▶ DATA IN THIS EXERCISE:
-.-.-

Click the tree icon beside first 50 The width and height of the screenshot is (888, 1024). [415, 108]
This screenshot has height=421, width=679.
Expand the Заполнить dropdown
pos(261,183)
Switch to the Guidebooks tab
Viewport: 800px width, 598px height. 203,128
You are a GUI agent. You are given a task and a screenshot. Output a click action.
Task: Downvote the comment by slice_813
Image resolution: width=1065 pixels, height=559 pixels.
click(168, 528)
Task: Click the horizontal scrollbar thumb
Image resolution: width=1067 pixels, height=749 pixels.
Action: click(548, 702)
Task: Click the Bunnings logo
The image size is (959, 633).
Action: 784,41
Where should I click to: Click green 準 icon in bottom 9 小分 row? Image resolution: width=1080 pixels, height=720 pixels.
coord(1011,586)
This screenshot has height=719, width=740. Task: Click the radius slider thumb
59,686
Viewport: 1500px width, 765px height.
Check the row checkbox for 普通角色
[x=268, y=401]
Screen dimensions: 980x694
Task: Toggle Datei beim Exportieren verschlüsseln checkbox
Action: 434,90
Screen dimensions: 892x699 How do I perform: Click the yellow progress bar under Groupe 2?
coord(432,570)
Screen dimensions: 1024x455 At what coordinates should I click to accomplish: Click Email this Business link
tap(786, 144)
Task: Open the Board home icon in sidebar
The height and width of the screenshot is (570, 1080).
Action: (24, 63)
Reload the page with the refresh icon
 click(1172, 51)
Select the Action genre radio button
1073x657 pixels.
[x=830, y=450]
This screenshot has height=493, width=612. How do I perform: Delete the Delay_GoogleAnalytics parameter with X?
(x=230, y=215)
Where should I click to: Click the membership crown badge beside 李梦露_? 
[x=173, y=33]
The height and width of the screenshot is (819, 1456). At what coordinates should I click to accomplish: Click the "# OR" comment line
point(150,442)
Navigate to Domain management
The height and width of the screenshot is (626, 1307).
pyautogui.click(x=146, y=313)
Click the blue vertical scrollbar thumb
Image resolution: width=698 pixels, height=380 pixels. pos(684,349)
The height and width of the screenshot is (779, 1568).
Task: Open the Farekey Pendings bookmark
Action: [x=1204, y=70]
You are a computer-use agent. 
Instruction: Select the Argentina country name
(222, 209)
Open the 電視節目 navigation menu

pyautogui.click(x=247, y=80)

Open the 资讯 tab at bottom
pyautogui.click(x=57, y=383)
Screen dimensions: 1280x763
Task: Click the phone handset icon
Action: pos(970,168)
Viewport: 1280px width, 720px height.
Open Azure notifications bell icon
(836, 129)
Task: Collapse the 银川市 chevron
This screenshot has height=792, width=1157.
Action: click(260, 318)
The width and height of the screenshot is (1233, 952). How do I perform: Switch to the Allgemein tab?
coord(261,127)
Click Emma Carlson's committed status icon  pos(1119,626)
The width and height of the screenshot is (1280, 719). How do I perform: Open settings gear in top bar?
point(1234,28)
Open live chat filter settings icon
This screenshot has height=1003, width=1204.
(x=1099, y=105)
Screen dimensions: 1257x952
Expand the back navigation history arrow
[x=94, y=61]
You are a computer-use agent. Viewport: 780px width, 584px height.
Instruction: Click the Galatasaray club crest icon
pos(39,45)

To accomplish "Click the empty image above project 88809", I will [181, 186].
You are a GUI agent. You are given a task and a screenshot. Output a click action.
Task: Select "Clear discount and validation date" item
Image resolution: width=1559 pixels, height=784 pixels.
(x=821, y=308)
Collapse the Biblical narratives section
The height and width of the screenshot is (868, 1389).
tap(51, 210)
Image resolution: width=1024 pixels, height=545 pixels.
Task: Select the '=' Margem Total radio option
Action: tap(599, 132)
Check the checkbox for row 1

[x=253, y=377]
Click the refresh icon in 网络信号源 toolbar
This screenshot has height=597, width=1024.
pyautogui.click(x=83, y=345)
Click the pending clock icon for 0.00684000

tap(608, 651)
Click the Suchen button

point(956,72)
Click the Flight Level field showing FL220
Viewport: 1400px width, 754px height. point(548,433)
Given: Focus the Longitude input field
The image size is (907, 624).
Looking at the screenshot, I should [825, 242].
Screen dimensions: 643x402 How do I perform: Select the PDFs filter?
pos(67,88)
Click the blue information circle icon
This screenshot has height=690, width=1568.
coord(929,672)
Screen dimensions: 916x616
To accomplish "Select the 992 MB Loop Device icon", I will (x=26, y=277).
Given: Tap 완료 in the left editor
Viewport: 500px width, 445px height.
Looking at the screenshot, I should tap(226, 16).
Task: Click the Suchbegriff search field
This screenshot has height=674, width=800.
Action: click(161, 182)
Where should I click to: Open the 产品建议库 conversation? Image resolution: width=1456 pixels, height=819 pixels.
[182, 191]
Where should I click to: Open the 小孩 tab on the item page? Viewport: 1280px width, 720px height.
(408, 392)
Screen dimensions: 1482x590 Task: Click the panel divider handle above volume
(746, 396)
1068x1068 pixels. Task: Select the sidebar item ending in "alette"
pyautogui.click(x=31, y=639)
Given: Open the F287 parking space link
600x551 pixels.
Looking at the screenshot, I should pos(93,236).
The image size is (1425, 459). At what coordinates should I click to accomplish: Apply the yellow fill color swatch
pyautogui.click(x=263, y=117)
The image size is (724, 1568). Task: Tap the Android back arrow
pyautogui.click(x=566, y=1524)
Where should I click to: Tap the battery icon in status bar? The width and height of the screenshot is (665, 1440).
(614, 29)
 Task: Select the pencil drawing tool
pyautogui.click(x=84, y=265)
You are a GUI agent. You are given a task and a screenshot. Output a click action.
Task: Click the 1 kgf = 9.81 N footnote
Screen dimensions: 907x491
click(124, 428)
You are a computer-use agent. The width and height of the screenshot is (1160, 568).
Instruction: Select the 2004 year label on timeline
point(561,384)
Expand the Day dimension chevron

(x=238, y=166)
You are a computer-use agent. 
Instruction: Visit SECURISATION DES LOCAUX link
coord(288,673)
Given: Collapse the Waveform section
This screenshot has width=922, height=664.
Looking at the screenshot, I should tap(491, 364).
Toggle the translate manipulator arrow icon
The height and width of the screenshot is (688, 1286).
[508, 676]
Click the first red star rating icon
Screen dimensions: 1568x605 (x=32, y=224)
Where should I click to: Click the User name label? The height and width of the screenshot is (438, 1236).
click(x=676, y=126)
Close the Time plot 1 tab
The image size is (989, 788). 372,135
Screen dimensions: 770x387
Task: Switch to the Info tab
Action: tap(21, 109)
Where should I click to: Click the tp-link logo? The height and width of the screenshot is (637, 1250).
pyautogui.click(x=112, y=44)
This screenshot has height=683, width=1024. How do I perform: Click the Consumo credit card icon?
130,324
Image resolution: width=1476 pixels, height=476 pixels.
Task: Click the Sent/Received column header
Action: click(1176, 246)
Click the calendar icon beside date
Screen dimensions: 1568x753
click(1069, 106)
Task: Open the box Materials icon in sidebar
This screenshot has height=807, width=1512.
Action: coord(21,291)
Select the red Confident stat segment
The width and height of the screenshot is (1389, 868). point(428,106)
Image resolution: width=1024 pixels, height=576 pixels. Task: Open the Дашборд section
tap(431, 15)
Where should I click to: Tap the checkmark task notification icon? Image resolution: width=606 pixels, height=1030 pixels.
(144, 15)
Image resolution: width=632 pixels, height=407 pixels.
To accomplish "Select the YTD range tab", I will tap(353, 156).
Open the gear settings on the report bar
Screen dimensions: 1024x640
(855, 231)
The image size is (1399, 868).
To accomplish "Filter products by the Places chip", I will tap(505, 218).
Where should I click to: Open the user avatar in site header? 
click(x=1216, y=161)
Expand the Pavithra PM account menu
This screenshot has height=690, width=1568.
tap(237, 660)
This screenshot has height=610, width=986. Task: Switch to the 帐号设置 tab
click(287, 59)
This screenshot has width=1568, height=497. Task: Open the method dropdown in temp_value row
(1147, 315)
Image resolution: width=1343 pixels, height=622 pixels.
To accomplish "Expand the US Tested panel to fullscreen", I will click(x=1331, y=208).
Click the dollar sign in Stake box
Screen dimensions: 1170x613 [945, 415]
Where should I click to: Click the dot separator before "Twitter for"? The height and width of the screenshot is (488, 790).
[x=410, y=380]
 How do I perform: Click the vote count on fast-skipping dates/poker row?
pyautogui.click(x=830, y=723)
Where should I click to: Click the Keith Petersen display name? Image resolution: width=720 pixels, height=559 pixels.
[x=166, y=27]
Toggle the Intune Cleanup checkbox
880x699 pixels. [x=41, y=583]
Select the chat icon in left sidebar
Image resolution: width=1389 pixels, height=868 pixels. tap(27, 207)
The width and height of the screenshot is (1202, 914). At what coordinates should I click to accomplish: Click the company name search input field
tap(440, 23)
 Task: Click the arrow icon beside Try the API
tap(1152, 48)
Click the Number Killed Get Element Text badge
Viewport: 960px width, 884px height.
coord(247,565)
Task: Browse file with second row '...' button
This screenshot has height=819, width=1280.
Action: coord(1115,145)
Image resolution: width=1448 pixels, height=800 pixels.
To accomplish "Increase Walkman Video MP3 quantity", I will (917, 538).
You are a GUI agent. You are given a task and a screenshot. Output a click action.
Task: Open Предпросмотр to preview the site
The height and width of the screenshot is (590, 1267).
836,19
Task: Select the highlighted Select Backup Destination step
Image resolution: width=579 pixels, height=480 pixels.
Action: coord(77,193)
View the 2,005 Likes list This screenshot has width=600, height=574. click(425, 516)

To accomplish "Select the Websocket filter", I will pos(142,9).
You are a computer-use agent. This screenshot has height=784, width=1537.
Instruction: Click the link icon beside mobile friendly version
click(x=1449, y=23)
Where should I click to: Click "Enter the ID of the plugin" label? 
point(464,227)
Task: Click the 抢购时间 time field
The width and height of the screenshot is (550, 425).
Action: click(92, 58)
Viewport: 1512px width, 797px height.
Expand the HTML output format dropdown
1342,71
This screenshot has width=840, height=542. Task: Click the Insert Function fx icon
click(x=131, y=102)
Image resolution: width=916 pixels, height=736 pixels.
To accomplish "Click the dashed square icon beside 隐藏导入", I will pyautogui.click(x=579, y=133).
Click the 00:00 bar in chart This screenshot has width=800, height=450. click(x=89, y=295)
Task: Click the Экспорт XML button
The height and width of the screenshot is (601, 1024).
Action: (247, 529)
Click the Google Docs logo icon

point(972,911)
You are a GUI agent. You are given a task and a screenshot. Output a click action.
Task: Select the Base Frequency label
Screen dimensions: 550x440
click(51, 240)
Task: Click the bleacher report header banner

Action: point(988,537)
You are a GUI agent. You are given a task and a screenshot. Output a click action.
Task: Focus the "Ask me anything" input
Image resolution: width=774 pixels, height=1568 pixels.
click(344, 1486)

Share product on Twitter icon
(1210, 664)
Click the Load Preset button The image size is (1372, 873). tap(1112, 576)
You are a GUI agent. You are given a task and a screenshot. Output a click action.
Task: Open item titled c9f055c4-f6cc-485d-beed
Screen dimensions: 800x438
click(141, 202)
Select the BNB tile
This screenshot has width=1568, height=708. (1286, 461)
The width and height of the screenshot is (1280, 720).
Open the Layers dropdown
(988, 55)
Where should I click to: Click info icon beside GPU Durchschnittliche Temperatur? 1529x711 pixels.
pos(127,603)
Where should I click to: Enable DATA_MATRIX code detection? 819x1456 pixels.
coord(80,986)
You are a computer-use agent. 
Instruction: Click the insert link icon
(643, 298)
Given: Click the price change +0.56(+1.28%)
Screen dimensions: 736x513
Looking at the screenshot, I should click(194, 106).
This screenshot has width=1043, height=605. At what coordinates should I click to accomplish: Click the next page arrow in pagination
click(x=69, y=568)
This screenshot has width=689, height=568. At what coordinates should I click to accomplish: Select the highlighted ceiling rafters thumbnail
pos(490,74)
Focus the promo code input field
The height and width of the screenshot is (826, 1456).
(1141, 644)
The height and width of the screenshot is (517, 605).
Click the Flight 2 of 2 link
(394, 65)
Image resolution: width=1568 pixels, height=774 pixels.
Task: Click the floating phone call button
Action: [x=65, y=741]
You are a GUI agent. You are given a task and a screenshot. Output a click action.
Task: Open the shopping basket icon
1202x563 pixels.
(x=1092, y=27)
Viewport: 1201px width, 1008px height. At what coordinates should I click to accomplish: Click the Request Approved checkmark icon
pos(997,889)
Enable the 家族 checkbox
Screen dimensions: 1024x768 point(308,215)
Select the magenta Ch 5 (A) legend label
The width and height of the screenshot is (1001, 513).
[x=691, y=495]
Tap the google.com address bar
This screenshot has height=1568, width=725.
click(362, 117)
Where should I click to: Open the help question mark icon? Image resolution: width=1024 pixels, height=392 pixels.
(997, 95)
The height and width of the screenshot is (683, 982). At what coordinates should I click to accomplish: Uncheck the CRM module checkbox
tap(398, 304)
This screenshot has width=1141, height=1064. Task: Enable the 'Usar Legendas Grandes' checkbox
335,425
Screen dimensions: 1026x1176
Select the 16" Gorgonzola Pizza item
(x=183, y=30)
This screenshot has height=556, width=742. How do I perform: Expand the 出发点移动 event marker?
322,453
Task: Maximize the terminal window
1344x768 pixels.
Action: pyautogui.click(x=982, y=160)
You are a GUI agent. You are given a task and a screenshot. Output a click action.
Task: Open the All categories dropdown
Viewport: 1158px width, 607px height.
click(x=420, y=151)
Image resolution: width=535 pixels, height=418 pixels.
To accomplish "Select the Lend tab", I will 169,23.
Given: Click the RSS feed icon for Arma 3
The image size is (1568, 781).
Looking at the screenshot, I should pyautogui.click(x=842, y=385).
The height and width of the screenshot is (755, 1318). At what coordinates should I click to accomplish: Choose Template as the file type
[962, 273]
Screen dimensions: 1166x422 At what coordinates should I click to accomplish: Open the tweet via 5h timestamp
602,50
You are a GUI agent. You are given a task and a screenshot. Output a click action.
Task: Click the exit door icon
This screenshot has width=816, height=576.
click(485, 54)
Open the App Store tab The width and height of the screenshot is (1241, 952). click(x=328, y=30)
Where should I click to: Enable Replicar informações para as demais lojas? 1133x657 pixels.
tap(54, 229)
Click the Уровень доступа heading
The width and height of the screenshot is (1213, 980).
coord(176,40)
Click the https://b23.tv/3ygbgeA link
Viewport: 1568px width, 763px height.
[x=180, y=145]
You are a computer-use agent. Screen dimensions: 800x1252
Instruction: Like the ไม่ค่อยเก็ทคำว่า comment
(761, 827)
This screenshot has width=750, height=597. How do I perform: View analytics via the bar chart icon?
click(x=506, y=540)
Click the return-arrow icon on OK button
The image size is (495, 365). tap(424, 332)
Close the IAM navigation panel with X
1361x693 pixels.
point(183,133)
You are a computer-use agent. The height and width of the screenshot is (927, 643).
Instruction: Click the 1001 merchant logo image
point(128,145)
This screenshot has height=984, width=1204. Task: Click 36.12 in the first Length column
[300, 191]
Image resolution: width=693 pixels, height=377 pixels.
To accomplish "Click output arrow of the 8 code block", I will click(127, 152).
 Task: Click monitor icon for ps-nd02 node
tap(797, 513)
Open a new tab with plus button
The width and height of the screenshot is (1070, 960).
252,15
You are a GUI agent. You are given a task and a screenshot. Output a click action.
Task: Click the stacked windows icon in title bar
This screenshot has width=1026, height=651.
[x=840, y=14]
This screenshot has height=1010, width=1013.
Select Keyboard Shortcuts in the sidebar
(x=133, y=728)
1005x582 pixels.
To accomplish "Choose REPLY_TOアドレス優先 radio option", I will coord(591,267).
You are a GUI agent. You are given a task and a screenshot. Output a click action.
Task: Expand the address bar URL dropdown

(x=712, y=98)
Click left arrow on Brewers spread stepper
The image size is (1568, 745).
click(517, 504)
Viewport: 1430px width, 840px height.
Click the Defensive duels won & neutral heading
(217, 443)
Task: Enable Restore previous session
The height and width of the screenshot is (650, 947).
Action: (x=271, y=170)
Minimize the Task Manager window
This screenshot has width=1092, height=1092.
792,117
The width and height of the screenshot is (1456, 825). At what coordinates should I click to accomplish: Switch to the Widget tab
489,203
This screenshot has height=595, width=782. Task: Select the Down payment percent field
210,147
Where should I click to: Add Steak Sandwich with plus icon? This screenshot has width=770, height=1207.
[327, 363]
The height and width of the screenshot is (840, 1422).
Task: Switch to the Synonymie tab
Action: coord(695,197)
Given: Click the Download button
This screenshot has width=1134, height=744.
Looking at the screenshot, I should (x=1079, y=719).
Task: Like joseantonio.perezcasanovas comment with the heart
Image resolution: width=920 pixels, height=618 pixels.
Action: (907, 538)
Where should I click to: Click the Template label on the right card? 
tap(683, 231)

-.-.-

After locating the line holding "Click the Google Docs logo icon" above, output exactly that line and every line after it through the line holding "Click the Load". Include nothing else.

▶ RESULT OF THIS TASK:
Click the Google Docs logo icon

point(972,911)
You are a GUI agent. You are given a task and a screenshot. Output a click action.
Task: Select the Base Frequency label
Screen dimensions: 550x440
click(51, 240)
Task: Click the bleacher report header banner

Action: point(988,537)
You are a GUI agent. You are given a task and a screenshot. Output a click action.
Task: Focus the "Ask me anything" input
Image resolution: width=774 pixels, height=1568 pixels.
click(344, 1486)

Share product on Twitter icon
(1210, 664)
Click the Load Preset button The image size is (1372, 873). tap(1112, 576)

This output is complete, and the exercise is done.